According to the article on League of Legends community tools, what does the author suggest Riot currently uses as its main way to keep hardcore players logging game hours regularly?

> _Quoted text_

====================

[LoL] Creating Community Tools

Posted on October 27, 2011


Excerpt from the League of Legends forum directory page

As the follow-up to my previous article, Does LoL Have Hardcores?, today I’ll be discussing a few features Riot could add to League of Legends to create unity, competition, recognition, and ultimately a sense of community within its player base.  If you recall, I cited the following reasons for the lack of community in-game:

  • No visible difference
  • No functional difference
  • Automatic segregation
  • I also postulated that the high IP cost of new champions was the main vehicle Riot currently uses to keep hardcore players logging game hours on a regular basis.

After considering the core game structures of League of Legends, I came to the conclusion that it would be nearly impossible to ameliorate the second and especially the third issues above without creating glaring balance issues.  The first, however, is open to a wide variety of solutions.  I created a mock-up of a new loading screen to demonstrate several that came to mind:

To facilitate discussion of the new format I’m envisioning, here’s just one of the player cards:


Starting from the left, the biggest change is the inclusion of the player’s avatar in a prominent box next to the champion portrait.  Currently, every single player from level 1 to level 30 has access to the same generic avatars.  In my opinion, Avatars hold the most potential out of any currently-existing feature to reward player milestones.  Off the top of my head, I can think of a wealth of easily trackable achievements.  Some of my favorites include:

  • Win a normal or ranked match with every playable champion
  • Play a total of 100 matches with one champion
  • Earn a total of 100,000 enemy champion kills or assists
  • Play 5 consecutive normal or ranked matches without dying once
  • During a single game, kill every neutral monster at least once.

Avatars can be prestigious or fun, rewarding skill or completion.  They dovetail nicely with the next new feature, indicated directly below the avatar:


A staple of the MMO experience, I’m surprised Riot hasn’t implemented guilds already.  My best guess is that implementing a guild tab in the LoL client could be a time-consuming process, but I honestly have no programming experience that would give me even the slightest idea as to what that requires.

Guilds don’t have to be synonymous with teams, nor do teams have to draw exclusively from one guild’s membership.  Their primary function would simply be to give a group of friends something to call themselves.  I see this occasionally with naming conventions – if the names of every single member begin with PK, it’s a fair bet that they’re a premade that plays together regularly.

Such ‘formal’ organizations mechanically offer the opportunity to reward gameplay on a team level.  An incredibly difficult achievement like “Allow only one member of your team to earn any kills” is so close to impossible that it actually becomes impossible because no serious player would even bother to bring it up in a matchmade group.  If, however, a team of five guildmates plans their champion selection, runes, masteries, and spells around this achievement, it starts to enter the realm of possibility.

====================

> _Stored data_
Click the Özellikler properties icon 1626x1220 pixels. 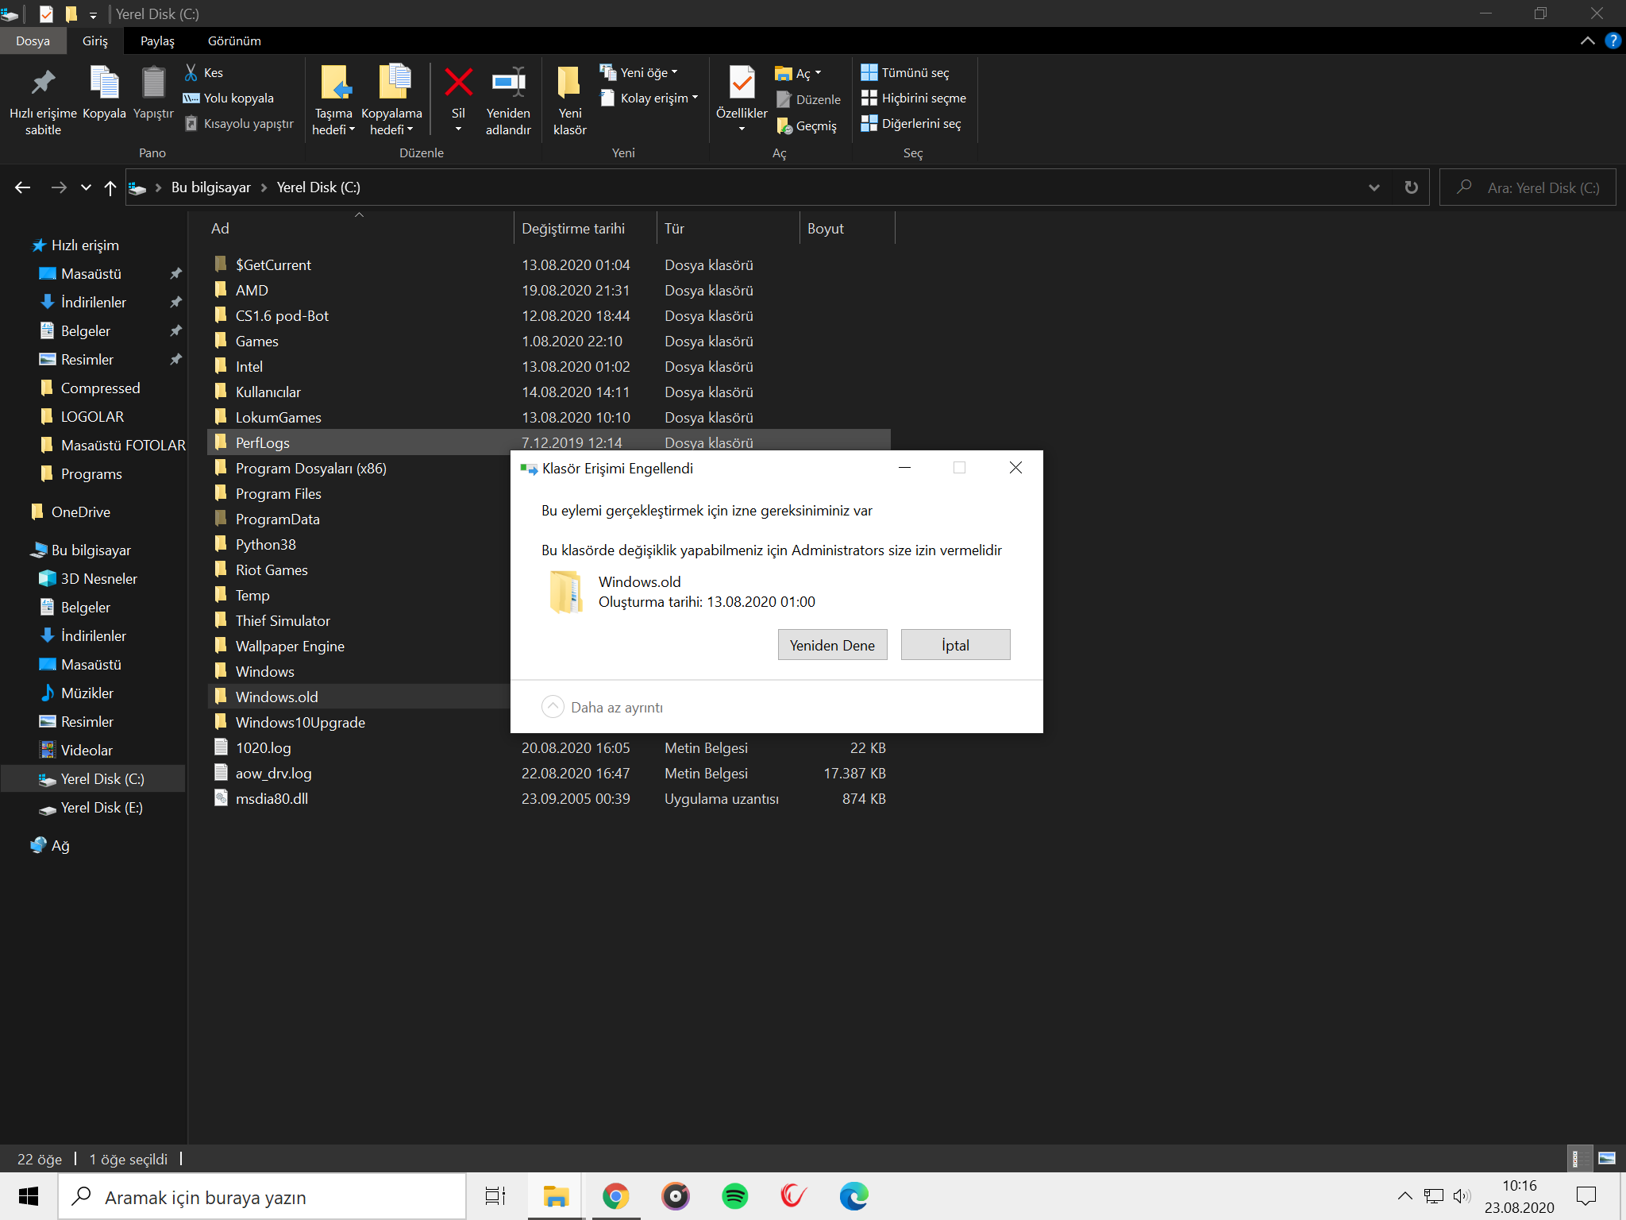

====================

> _Response to the exercise_
The high IP cost of new champions.